Copy out the childhood obesity article word for word, from start to finish.

*** Page extract Section Begins ***

It’s a fact – America’s kids are gaining weight right along with the adult population. In the past 30 years, childhood obesity has more than doubled in children, and even scarier, more than tripled in teens. More than one-third of our young population is overweight and/or obese.
What is the difference between overweight and obese? The answer is linked to body fat and muscle. The definition of obesity is having excess body fat, whereas you are considered overweight if you have excess weight for your height. There is no one factor that is considered when defining overweight. Factors can include things such as bone, fat, and/or water. Regardless of whether someone is considered overweight or obese, bottom line is that there is a caloric imbalance going on – more calories are ingested than are expended.
The frightening truth about childhood obesity is it will lead to health problems. Diabetes, Hypertension, high cholesterol and cardiovascular disease are some of the health issues that are regularly faced by the overweight and obese. These can be life threatening, even in young children.
What are some of the reasons our children are becoming obese?
- Lack of exercise. Again, more calories without more calorie expenditure results in weight gain.
- Diet. When high calorie, processed food is chosen, the calories add up quickly, resulting in weight gain.
- Economic Factors. The sad truth is that processed foods are cheaper, and families can’t afford the cost of fresh produce and other good food choices due to cost.
- Psychological Issues. Food can become a coping mechanism when household stress is high, or boredom sets in.
- Family History. When the parents are overweight or obese, a child is far more likely to become overweight as well. The kids tend to model the parents’ behaviors and choose high-calorie food and a sedentary lifestyle.
- Television and Video Games. Children that watch a lot of TV, play on the computer, or play video games aren’t burning the calories like their active counterparts.
So what can be done? How do we fight this silent epidemic? As a parent, you can do many things. First, realize there is a problem. Make an appointment with your child’s doctor. Have a physical examination done to be sure your child is healthy enough for increased activity. Once given the all clear, it’s time to make some changes! Change is difficult for all of us, kids included, so be prepared for some reluctance and backlash. Don’t give in to whining and cajoling – your child’s health and well-being are at stake.

*** Page extract Section Ends ***
*** Source information Section Begins ***

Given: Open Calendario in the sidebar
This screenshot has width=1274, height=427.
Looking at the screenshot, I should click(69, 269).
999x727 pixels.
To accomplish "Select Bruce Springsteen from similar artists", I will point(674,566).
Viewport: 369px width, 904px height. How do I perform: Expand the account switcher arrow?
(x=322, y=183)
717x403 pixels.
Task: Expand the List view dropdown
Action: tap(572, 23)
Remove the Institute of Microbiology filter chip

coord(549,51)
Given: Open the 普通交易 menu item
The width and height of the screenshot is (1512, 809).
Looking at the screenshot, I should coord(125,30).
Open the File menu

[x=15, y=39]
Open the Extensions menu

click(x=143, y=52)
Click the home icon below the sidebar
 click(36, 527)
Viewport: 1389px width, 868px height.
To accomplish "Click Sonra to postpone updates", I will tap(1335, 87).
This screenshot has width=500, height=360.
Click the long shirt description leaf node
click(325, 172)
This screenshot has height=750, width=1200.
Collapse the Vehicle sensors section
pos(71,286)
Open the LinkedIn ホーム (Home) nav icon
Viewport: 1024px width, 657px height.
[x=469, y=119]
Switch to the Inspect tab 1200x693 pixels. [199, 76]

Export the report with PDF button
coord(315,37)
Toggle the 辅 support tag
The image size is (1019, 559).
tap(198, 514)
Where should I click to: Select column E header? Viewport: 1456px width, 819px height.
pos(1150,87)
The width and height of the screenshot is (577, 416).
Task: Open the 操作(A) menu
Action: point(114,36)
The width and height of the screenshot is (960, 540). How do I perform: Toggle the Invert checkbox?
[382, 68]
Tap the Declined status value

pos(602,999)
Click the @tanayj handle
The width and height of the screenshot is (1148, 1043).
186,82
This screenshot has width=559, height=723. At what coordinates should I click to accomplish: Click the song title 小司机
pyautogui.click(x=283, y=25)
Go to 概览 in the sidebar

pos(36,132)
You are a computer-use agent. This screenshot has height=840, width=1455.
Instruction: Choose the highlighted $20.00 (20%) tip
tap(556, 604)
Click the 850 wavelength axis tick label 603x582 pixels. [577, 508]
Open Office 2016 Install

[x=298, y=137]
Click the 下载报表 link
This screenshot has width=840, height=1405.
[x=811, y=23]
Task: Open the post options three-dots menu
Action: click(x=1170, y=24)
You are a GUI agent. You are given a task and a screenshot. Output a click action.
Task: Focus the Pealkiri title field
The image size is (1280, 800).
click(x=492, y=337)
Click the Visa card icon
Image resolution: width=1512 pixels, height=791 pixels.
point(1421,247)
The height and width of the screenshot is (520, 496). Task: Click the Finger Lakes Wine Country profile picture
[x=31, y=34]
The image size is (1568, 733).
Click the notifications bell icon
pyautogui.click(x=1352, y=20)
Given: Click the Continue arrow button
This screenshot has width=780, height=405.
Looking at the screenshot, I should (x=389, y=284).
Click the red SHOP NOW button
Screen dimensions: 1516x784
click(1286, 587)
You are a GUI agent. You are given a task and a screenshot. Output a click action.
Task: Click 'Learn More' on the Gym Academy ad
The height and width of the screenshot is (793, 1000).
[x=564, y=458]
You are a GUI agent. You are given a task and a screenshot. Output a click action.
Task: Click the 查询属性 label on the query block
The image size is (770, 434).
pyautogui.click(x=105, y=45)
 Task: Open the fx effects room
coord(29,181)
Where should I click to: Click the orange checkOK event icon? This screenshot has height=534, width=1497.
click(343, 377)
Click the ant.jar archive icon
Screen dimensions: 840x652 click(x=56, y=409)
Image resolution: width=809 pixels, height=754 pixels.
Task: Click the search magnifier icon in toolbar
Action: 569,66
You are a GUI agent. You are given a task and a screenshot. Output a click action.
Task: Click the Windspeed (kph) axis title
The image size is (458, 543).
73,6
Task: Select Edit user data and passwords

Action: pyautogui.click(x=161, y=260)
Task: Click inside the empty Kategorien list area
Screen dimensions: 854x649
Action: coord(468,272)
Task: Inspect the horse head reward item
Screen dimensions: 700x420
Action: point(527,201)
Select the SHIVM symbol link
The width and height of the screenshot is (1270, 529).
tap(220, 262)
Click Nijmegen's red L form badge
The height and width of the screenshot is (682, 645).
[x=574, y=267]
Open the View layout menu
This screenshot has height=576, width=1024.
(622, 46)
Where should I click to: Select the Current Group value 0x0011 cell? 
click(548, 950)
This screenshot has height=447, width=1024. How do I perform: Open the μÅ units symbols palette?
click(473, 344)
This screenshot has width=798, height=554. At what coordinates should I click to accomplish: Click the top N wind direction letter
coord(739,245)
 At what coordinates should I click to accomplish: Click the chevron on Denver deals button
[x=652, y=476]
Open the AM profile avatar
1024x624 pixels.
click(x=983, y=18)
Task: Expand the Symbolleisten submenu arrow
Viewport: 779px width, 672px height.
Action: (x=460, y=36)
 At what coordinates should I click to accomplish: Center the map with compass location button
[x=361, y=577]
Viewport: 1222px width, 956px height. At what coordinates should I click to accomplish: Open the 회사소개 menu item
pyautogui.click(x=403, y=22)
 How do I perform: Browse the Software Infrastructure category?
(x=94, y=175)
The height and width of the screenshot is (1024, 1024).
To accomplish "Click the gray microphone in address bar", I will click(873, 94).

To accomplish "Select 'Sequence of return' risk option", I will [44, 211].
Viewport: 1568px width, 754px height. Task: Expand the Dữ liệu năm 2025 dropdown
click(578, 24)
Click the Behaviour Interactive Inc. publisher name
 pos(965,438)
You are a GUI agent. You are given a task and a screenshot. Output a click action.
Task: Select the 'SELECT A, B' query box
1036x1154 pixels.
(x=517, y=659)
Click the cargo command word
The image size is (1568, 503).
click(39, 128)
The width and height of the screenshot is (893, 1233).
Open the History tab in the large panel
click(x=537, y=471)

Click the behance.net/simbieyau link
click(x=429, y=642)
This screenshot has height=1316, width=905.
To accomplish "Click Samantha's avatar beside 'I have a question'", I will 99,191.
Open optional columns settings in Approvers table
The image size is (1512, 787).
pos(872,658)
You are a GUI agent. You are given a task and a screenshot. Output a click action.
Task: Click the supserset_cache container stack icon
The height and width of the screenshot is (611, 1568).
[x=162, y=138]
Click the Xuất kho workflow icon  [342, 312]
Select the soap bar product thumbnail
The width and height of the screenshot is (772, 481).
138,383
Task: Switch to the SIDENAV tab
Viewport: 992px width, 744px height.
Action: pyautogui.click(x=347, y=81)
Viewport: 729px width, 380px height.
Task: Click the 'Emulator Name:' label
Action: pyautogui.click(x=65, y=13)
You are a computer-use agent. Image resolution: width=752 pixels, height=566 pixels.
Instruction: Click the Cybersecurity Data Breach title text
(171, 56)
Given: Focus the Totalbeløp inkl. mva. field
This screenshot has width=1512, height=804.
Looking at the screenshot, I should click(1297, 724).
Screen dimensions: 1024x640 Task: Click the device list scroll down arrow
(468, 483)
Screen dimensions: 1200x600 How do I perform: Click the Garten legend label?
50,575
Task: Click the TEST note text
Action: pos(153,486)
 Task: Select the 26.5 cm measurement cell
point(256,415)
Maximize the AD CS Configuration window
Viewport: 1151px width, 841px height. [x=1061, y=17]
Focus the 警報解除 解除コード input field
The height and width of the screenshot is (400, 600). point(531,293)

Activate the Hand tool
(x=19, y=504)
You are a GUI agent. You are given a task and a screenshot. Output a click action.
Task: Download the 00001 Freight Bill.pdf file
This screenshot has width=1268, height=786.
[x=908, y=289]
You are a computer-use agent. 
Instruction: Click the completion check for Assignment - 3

*** Source information Section Ends ***

--- Answer space ---
It’s a fact – America’s kids are gaining weight right along with the adult population. In the past 30 years, childhood obesity has more than doubled in children, and even scarier, more than tripled in teens. More than one-third of our young population is overweight and/or obese.
What is the difference between overweight and obese? The answer is linked to body fat and muscle. The definition of obesity is having excess body fat, whereas you are considered overweight if you have excess weight for your height. There is no one factor that is considered when defining overweight. Factors can include things such as bone, fat, and/or water. Regardless of whether someone is considered overweight or obese, bottom line is that there is a caloric imbalance going on – more calories are ingested than are expended.
The frightening truth about childhood obesity is it will lead to health problems. Diabetes, Hypertension, high cholesterol and cardiovascular disease are some of the health issues that are regularly faced by the overweight and obese. These can be life threatening, even in young children.
What are some of the reasons our children are becoming obese?
- Lack of exercise. Again, more calories without more calorie expenditure results in weight gain.
- Diet. When high calorie, processed food is chosen, the calories add up quickly, resulting in weight gain.
- Economic Factors. The sad truth is that processed foods are cheaper, and families can’t afford the cost of fresh produce and other good food choices due to cost.
- Psychological Issues. Food can become a coping mechanism when household stress is high, or boredom sets in.
- Family History. When the parents are overweight or obese, a child is far more likely to become overweight as well. The kids tend to model the parents’ behaviors and choose high-calorie food and a sedentary lifestyle.
- Television and Video Games. Children that watch a lot of TV, play on the computer, or play video games aren’t burning the calories like their active counterparts.
So what can be done? How do we fight this silent epidemic? As a parent, you can do many things. First, realize there is a problem. Make an appointment with your child’s doctor. Have a physical examination done to be sure your child is healthy enough for increased activity. Once given the all clear, it’s time to make some changes! Change is difficult for all of us, kids included, so be prepared for some reluctance and backlash. Don’t give in to whining and cajoling – your child’s health and well-being are at stake.